| The problem |
In the records, each line holding "agent" must be reported.

| Extracted information |
=== Section Start ===

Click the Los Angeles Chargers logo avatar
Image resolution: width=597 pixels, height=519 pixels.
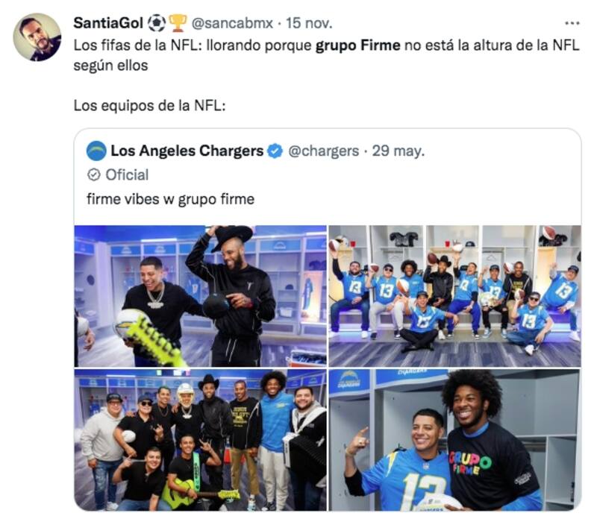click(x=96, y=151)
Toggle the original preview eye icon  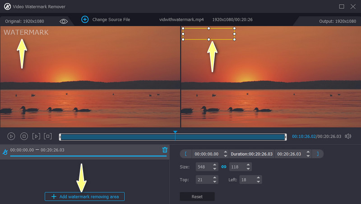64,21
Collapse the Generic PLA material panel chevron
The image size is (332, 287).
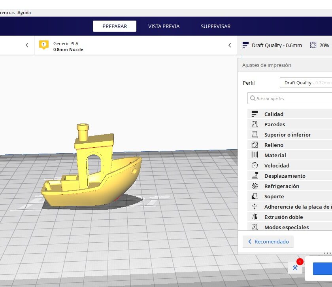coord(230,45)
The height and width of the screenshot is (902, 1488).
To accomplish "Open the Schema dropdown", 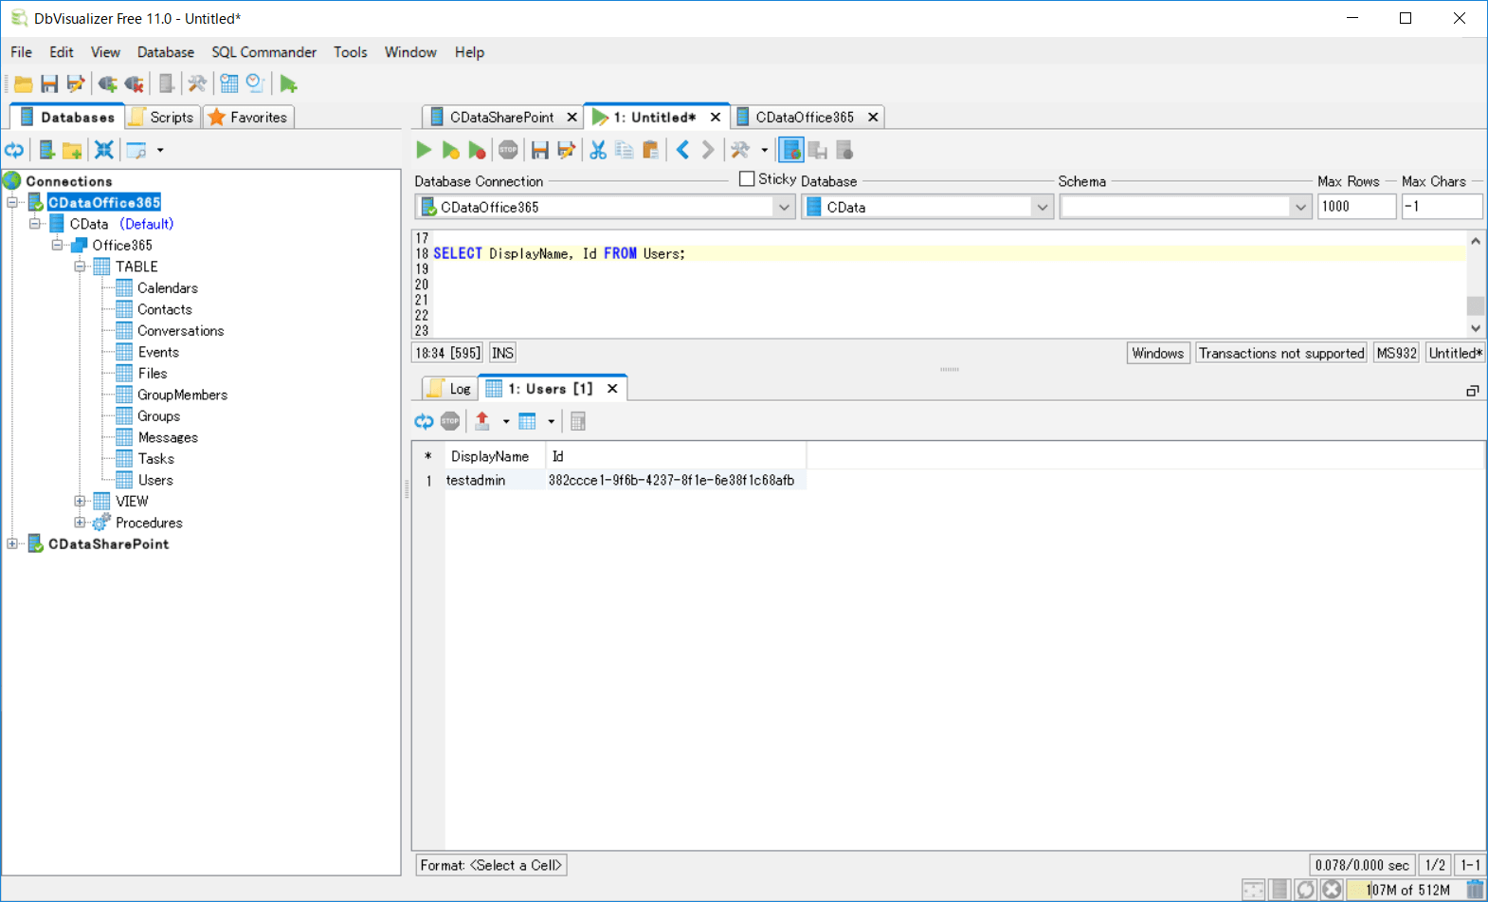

=== Section End ===
=== Section Start ===

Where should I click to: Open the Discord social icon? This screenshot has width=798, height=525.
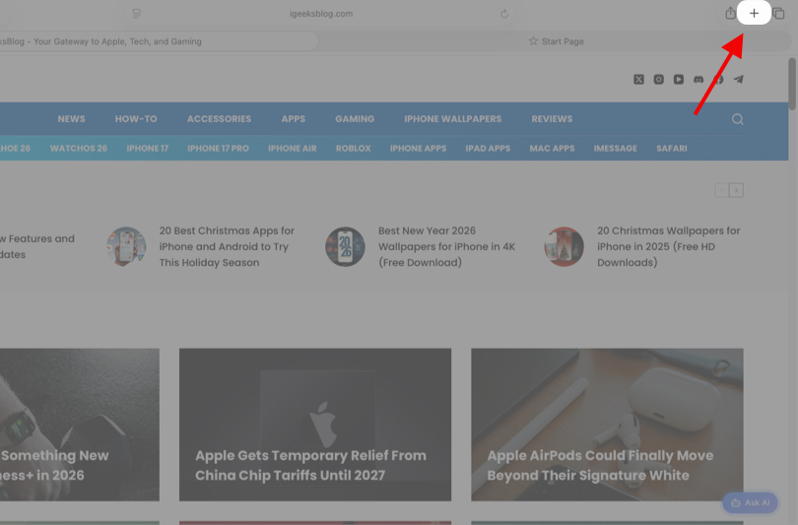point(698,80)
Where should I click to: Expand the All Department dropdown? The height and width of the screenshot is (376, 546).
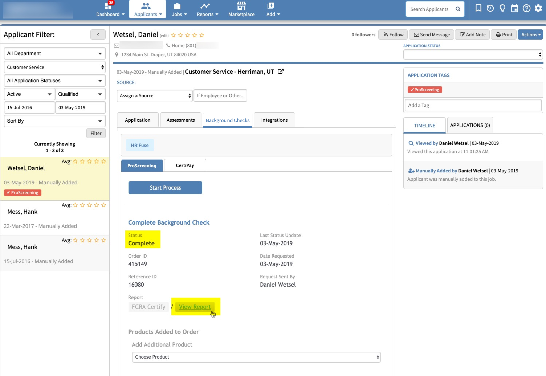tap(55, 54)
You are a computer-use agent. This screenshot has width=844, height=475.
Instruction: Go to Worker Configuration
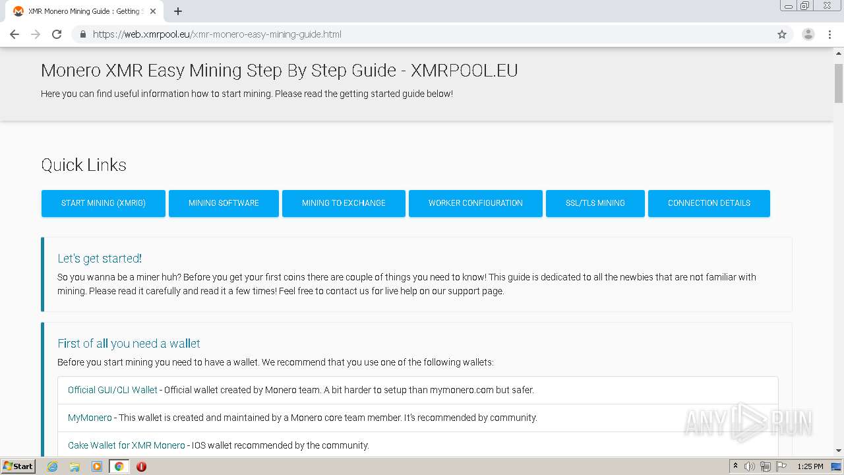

=== Section End ===
=== Section Start ===

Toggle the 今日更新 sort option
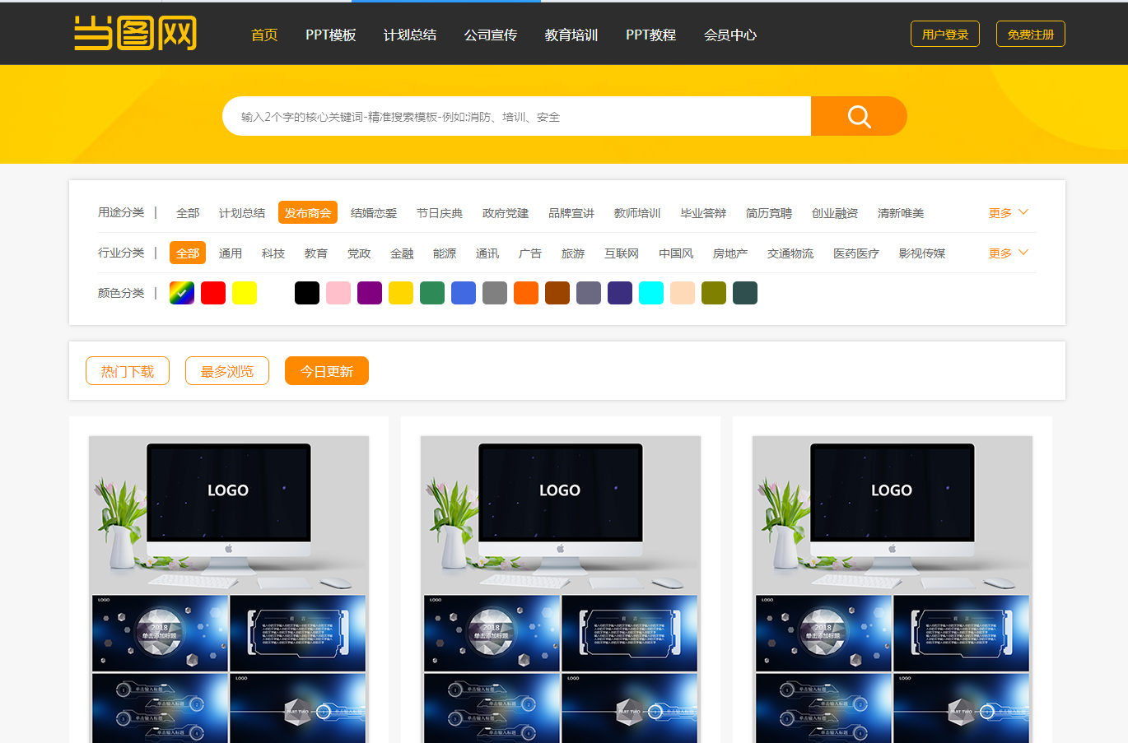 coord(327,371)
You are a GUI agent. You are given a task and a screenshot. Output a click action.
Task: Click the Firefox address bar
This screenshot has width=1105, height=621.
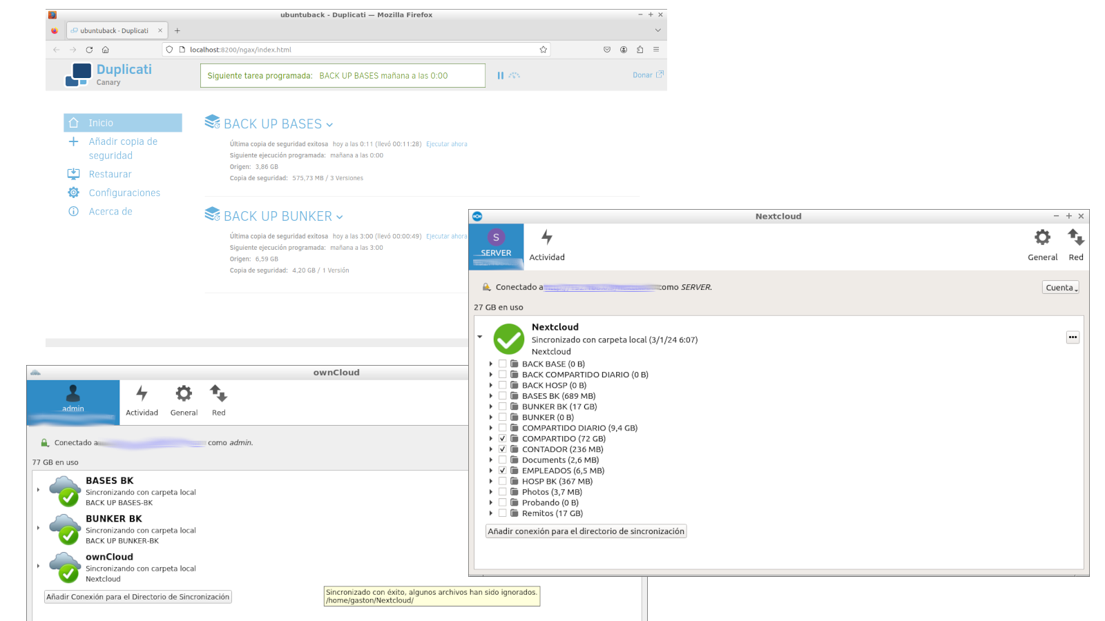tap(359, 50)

=== Section End ===

| Result of this task |
You are a computer-use agent. This screenshot has width=844, height=475.
You are a GUI agent. You are given a task and a screenshot. Output a click action.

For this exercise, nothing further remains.